# How do I find the minimum time for computing a trajecotry for a robotic arm?

I am studying robotics and I am focusing on trajectory planning.

I have been struggling with this topic for a while, and I still have some doubts that I cannot solve. One of them is the following:

I was solving a problem for training which required this:

A robot joint should perform a rest-to-rest rotation $$\Delta \theta$$ in a total time $$T$$ by using a bang-coast-bang acceleration profile with symmetric acceleration and deceleration phases, each of duration $$Ts = \frac{T}{4}$$. Given a maximum joint velocity $$V_{max} > 0$$ and a maximum bound $$A_{max} > 0$$ for the absolute value of the joint acceleration, find the minimum time $$T_{min}$$ in this class of trajectories such that the motion is feasible.

I think that for let understand my doubts, I have to first say how I thought to tackle the problem, even if it is clearly the wrong way.

My idea for solving this proble was to find the maximum velocity, which is:

$$V_{max}=\frac{T}{4}$$

and from it derive the time $$T$$, which in my opinion was the minimum motion of time because it is referred to the maximum velocity. So, I thought the minumum time velocity to be:

$$T = \frac{4V_{max}}{A}$$

but this is obviusly wrong. Infact, when I went looking for the solution that my professor proposed for this exercise, the correct way was the following:  where there are also numercal values for the quantities, which I did not included in the question.
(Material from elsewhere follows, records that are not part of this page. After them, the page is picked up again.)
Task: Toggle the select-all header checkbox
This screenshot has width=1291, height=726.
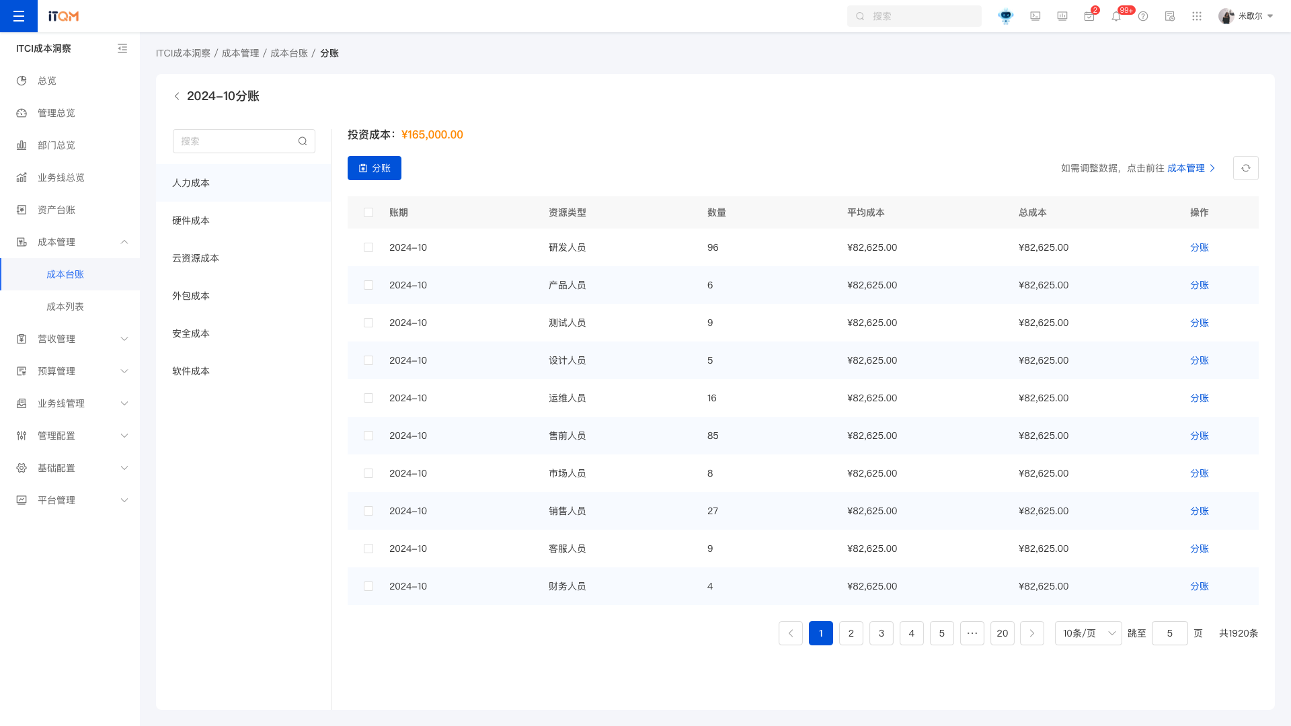Action: point(368,212)
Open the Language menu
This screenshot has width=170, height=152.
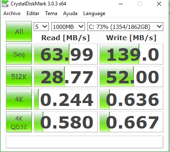pyautogui.click(x=94, y=13)
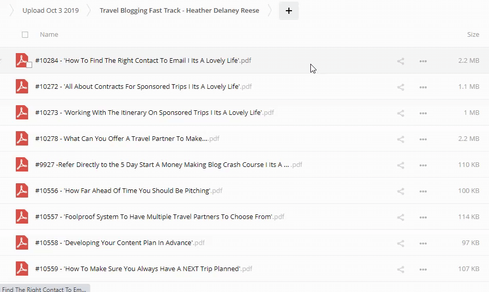Go to 'Upload Oct 3 2019' breadcrumb

51,11
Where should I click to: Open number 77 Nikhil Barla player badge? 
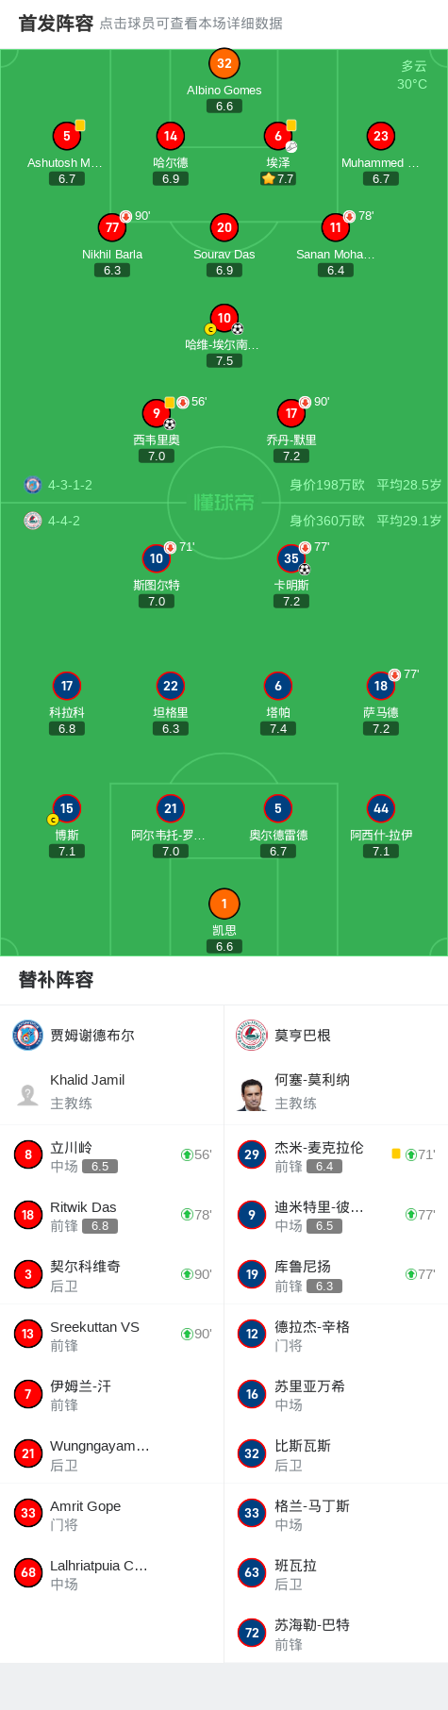112,227
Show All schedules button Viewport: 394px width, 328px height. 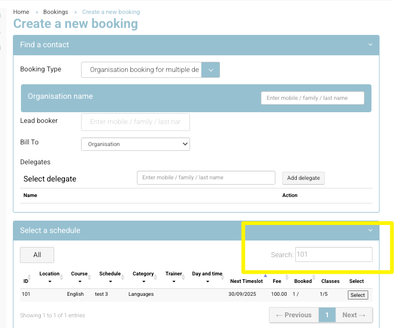tap(37, 254)
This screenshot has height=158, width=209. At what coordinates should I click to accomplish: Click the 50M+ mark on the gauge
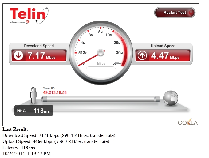coord(116,63)
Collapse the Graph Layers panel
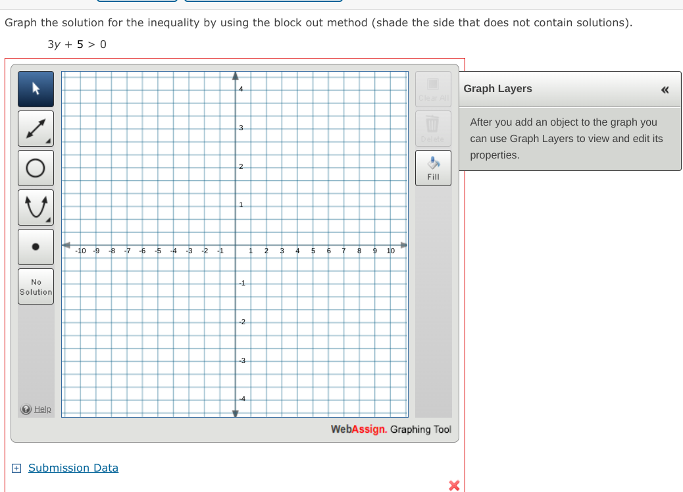The image size is (683, 492). click(x=664, y=88)
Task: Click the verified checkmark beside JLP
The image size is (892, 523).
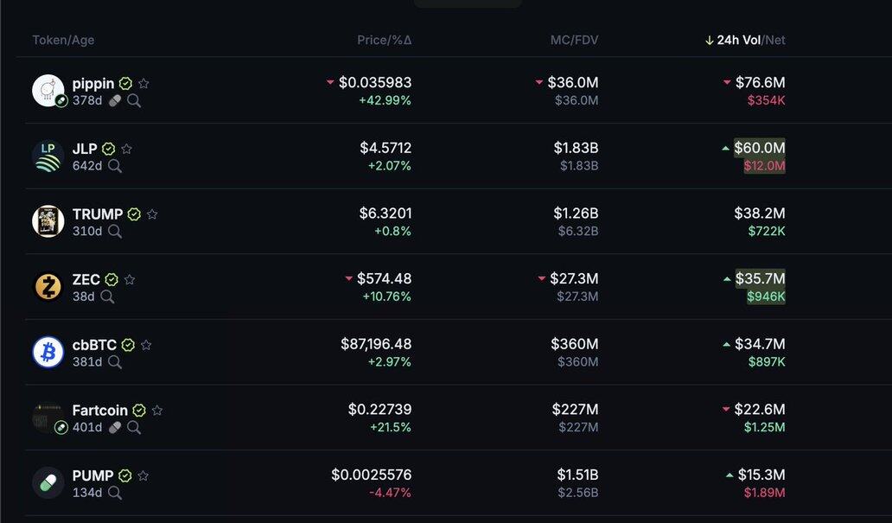Action: pyautogui.click(x=109, y=149)
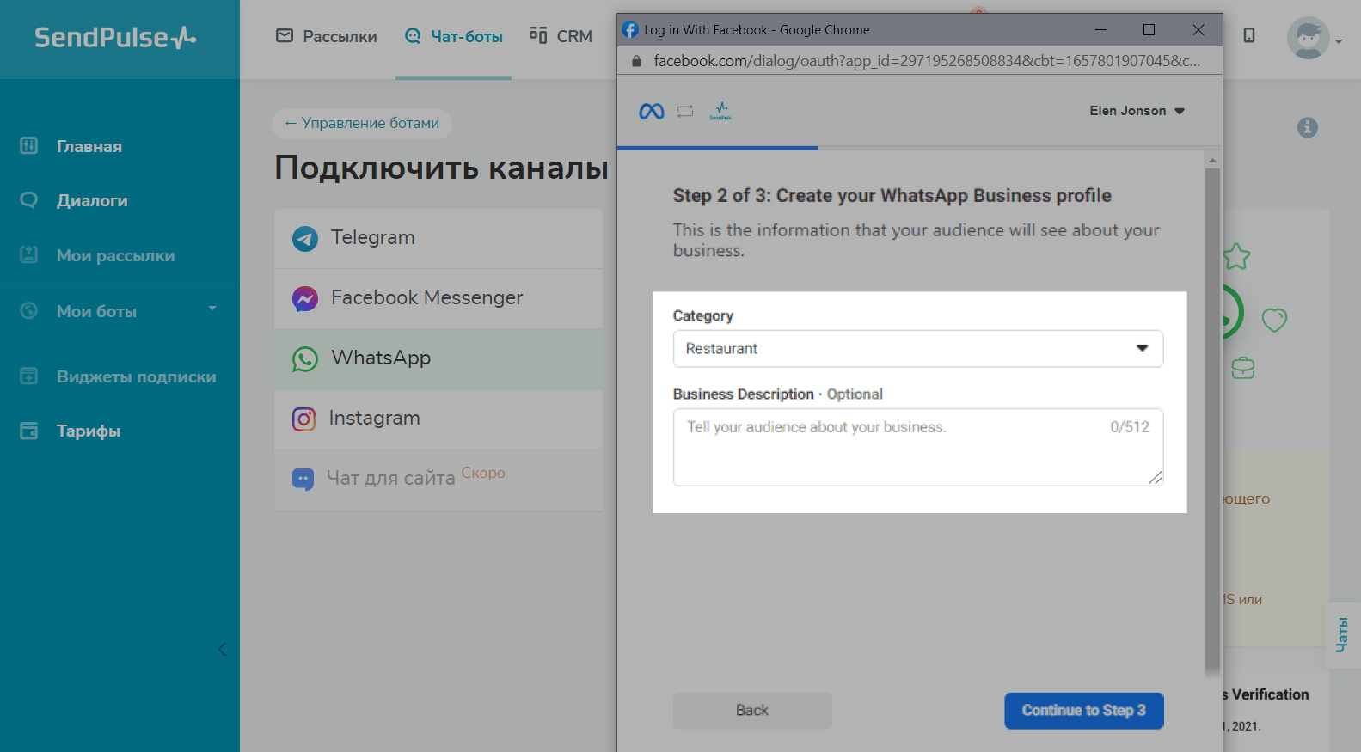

After seeing the solution, most concept where clarified. For example, I have understood that I should have calculated the minimum motion time for completing the otion(so for completing the total displacement) on the displacement from zero to $$T$$.

But there is still something I don't understand. In the solution, my professor derived a velocity $$V$$ and a displacement $$\Delta \theta _s$$ where this displacement is the displacement from zero to $$\frac{T}{4}$$ and it is equal to the displacement from $$\frac{3T}{4}$$ to $$T$$.

So, with this quantities he has computed the total displacement as :

$$\Delta \theta = 2\Delta \theta _s+V\frac{T}{2}$$

and from it he computed the acceleration and the velocity. Then he substitute in these the limit velocity and acceleration and then computed the minimum time trajectory.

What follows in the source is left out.